The teen who bought a car bomb on the Dark Web

Keyboard

A British teenager was found guilty this week of trying to buy a car bomb on the Dark Web.

According to the UK’s National Crime Agency, the cops cuffed 19-year-old Gurtej Randhawa, of Wightwick, in the West Midlands, in May after he accepted a package delivered to his home address that he thought was a remote-detonated explosive device.

An investigation led by the National Crime Agency’s Armed Operations Unit (AOU) had indicated that Randhawa had tried to purchase what’s technically known as a Vehicle Borne Improvised Explosive Device (VBIED). NCA officers swapped out the package with an inert dummy device before they allowed it to be delivered to the address Randhawa had specified.

Investigators waited until he tried to test the device. Then, they arrested Randhawa and two women, aged 18 and 45, who were later released without charge.

Randhawa had earlier pleaded guilty to attempting to import explosives, but he denied maliciously possessing an explosive substance with intent to endanger life or cause serious injury. He was found guilty of the latter charge by Birmingham Crown Court on Tuesday, according to The Register.

Tim Gregory, from the NCA’s Armed Operations Unit, said in the NCA’s statement that the car bomb Randhawa tried to buy “had the potential to cause serious damage and kill many people if he had been successful in using it.” He also said that Randhawa wasn’t involved in organized crime. Nor was he linked to terrorism, Gregory said (though it’s hard to fathom a car bombing that wouldn’t fall under the category of terrorism).

Randhawa is in custody and will face sentencing on 12 January 2018.

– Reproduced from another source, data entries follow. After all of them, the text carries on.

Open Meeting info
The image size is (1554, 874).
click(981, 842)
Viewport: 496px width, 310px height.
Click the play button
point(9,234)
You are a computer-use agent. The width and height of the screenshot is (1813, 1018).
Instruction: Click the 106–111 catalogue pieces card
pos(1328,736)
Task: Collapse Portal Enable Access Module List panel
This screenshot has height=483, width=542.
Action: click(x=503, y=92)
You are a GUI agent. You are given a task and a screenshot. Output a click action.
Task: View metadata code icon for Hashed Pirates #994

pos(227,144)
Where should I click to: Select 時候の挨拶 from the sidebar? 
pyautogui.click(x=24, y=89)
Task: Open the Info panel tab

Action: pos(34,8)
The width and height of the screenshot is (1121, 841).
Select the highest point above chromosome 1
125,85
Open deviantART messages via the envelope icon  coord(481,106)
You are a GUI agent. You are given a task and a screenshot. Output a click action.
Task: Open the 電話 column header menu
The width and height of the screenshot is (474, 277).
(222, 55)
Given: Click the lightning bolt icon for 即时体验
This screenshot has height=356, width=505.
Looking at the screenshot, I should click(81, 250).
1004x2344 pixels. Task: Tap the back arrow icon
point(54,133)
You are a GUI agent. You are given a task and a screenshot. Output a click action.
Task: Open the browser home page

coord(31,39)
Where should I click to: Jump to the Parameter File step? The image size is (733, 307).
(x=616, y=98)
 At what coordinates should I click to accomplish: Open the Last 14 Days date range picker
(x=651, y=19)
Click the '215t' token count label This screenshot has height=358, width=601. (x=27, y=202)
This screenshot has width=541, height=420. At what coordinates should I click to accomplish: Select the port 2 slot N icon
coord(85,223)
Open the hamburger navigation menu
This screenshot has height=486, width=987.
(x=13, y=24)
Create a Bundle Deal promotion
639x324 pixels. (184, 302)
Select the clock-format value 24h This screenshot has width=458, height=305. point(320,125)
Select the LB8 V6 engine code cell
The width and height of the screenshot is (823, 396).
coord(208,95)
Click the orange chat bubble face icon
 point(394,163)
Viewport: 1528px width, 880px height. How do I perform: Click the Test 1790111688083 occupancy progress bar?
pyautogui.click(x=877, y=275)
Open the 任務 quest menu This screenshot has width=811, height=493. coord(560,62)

As The Register notes, we don’t know how investigators first got wind of Randhawa’s plans. Was he already on a watch list? Was the bomb sniffed out while in transit? Or perhaps the would-be bomber tried to buy it off a Dark Web shop that had been infiltrated by law enforcement? We just don’t know, though those are all possibilities and they’ve all happened before.

When somebody gets busted on the Dark Web, people’s minds often turn to Tor, as in, has the FBI or another law enforcement outfit cracked it?

They have reasons to worry: as we’ve noted, although it’s difficult, there are attacks that can strip Tor users’ anonymity away. The most often cited is probably the correlation attack, a sophisticated technique rumoured to have been used in the 17-nation Dark Web bust Operation Onymous. Correlation attacks would likely rely on law enforcement or intelligence agencies having access to a significant number of Tor’s entry guard or exit node computers.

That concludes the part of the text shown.